Thursday, 5 February 2015

Dining on Dublin's Docks

Brent Geese have become a very familiar site in Dublin City in recent years often turning up in all sorts of places.Our thanks to Richard Nairn of Natura Environmental Consultants for his insight into the movements of Brent Geese within Dublin Port.

"Brent Geese are now using the inner parts of Dublin Port on a regular basis.  As the winter progresses,  their natural food resources such as eelgrass and green seaweeds become scarcer on the mud and sandflats throughout the bay. The geese seem to have been forced to seek out other feeding areas including golf links, sports pitches and public parks with over a hundred such sites now used around the city.  A recent development has been the tendency of some geese to favour feeding on spilled agricultural products on the quaysides in Dublin Port.   

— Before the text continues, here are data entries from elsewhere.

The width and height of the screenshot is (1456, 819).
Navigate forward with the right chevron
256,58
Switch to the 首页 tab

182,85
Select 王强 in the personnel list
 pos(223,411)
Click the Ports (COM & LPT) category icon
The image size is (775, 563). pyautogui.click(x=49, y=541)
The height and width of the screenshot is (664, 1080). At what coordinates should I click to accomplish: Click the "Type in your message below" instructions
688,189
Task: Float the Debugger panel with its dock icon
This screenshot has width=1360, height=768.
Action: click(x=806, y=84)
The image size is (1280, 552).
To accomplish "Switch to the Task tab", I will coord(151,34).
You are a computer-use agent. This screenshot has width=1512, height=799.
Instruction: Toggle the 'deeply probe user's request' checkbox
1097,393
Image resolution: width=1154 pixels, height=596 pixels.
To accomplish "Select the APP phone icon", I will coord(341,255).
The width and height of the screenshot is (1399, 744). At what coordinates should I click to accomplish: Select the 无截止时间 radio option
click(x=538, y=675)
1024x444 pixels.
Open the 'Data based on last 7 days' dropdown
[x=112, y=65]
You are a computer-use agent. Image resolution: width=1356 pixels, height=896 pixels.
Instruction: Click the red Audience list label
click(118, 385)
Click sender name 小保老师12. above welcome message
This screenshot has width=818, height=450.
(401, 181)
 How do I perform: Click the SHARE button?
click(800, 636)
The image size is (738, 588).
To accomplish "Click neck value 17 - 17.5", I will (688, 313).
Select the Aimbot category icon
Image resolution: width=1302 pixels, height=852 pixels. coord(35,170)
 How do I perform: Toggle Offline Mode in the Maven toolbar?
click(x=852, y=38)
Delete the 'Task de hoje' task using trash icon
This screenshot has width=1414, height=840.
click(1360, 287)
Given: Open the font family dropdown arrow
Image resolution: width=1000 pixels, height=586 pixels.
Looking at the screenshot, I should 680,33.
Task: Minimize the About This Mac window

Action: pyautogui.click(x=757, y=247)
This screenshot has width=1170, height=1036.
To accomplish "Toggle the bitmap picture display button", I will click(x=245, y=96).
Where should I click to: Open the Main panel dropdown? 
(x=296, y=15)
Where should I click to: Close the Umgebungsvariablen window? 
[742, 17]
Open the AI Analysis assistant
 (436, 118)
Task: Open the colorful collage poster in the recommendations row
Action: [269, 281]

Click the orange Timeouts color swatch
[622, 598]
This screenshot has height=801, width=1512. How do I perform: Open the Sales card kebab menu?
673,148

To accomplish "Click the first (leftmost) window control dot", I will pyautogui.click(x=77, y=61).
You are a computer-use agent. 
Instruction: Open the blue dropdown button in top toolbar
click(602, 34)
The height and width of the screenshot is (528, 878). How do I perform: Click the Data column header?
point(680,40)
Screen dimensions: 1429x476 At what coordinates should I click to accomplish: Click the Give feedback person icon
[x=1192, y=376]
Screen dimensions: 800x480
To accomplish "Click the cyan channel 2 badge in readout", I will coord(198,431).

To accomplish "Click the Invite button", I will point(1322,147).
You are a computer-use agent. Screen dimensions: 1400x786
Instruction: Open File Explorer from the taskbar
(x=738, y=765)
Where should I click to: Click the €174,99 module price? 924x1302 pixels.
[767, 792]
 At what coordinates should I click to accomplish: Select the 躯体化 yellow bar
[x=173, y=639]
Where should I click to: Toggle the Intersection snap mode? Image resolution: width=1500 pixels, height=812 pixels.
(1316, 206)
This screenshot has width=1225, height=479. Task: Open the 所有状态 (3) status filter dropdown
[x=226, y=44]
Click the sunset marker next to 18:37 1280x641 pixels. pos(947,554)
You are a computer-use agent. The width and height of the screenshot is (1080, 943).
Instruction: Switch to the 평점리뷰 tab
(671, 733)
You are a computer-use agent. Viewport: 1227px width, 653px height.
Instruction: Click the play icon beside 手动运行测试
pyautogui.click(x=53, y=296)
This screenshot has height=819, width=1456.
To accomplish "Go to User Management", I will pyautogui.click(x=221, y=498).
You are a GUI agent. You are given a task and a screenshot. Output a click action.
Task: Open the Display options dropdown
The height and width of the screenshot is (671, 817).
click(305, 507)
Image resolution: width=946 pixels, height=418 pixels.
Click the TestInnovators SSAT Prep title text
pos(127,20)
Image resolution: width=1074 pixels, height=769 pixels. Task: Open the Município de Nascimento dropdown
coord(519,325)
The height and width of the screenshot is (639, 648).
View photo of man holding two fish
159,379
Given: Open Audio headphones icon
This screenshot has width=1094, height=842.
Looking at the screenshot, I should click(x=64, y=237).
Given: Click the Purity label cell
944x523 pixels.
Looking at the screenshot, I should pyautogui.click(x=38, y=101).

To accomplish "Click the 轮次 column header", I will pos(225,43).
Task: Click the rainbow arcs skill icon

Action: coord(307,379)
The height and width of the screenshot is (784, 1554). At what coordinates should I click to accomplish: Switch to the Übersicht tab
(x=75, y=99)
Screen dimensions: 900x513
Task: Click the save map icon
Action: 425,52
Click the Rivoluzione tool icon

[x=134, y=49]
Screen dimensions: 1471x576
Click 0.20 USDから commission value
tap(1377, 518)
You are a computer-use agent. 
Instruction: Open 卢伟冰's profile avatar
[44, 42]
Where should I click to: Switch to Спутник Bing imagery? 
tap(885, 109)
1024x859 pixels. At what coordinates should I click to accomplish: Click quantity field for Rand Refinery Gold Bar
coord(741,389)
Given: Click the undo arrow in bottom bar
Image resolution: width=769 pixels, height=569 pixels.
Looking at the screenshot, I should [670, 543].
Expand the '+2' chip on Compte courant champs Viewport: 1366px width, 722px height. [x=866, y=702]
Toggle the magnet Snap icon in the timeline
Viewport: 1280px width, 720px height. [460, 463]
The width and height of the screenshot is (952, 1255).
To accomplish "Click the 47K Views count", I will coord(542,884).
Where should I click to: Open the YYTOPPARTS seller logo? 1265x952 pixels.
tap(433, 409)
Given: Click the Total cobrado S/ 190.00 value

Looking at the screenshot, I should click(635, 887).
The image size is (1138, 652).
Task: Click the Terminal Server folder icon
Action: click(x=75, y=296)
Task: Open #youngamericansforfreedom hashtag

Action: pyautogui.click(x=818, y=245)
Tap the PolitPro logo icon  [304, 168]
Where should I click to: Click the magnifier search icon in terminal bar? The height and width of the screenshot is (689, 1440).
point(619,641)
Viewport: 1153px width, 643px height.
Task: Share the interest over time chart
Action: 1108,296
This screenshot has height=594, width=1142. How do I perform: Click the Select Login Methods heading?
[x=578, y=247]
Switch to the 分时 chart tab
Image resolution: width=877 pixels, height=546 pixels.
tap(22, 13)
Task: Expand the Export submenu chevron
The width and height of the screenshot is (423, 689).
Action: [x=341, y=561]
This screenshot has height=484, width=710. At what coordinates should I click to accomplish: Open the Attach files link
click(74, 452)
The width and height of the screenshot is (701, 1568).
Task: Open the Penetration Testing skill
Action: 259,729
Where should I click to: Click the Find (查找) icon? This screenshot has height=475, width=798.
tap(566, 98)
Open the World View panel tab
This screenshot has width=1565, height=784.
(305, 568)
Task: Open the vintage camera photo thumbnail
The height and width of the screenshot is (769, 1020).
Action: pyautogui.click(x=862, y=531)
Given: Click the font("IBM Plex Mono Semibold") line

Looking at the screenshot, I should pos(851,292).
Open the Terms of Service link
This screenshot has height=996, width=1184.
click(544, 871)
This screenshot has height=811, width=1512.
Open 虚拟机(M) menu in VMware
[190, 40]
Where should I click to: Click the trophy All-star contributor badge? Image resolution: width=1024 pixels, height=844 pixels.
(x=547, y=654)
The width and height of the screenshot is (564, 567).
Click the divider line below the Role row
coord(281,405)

Feeding flock by the quayside - Richard Nairn

They swim on the River Liffey or in the Alexandra Basin (a deep mooring area for large ships within the port) until any disturbance has passed and then fly up onto the quays where they feed intensively on maize and soya meal among large flocks of pigeons and smaller numbers of gulls.  So far as we are aware this behaviour has not been recorded anywhere else in their range which includes sites in Canada, Iceland and throughout Ireland. I have been monitoring these geese closely over the last few winters and  peaks of up to 450 geese using this source of food have been recorded. 

Brent Geese next to Alexandria Basin - Richard Nairn

 Among them are some colour-ringed geese and the large numbered codes on these rings show that a core group of up to ten individual birds are using the Port on a regular basis, including over several winters.  This suggests that some geese have learned to exploit this food and others then follow them in to share the spoils.

Ringed Brent Goose - Richard Nairn

You can follow the fortunes of the geese on the blog posts of the Irish Brent Goose Research Group at"


  1. There are so many cases, globally, where birds turn to high-energy food where available; my first association goes to the wintering ruffs of the Sahel area. But there is an even closer example: In October, when the sugar-beets are harvested in Skåne, S. Sweden, barnacle geese collect by thousands to devour the sweet-tasting leftovers (they used to be given to the milk-cows earlier, but we have so few cows today). The ensuing fattening may be one reason for the widespread wintering of barnacle geese in South Sweden in later years.

  2. As early as 1986, Vitousek, Ehrlich, Ehrlich & Watson wrote in Bioscience: We estimate that organic material equivalent to about 40 % of present net primary production in terrestrial ecosystems is being co-opted by human beings each year. That amount is well over 50 % today, and increasing all the time, so where is animal evolution to head?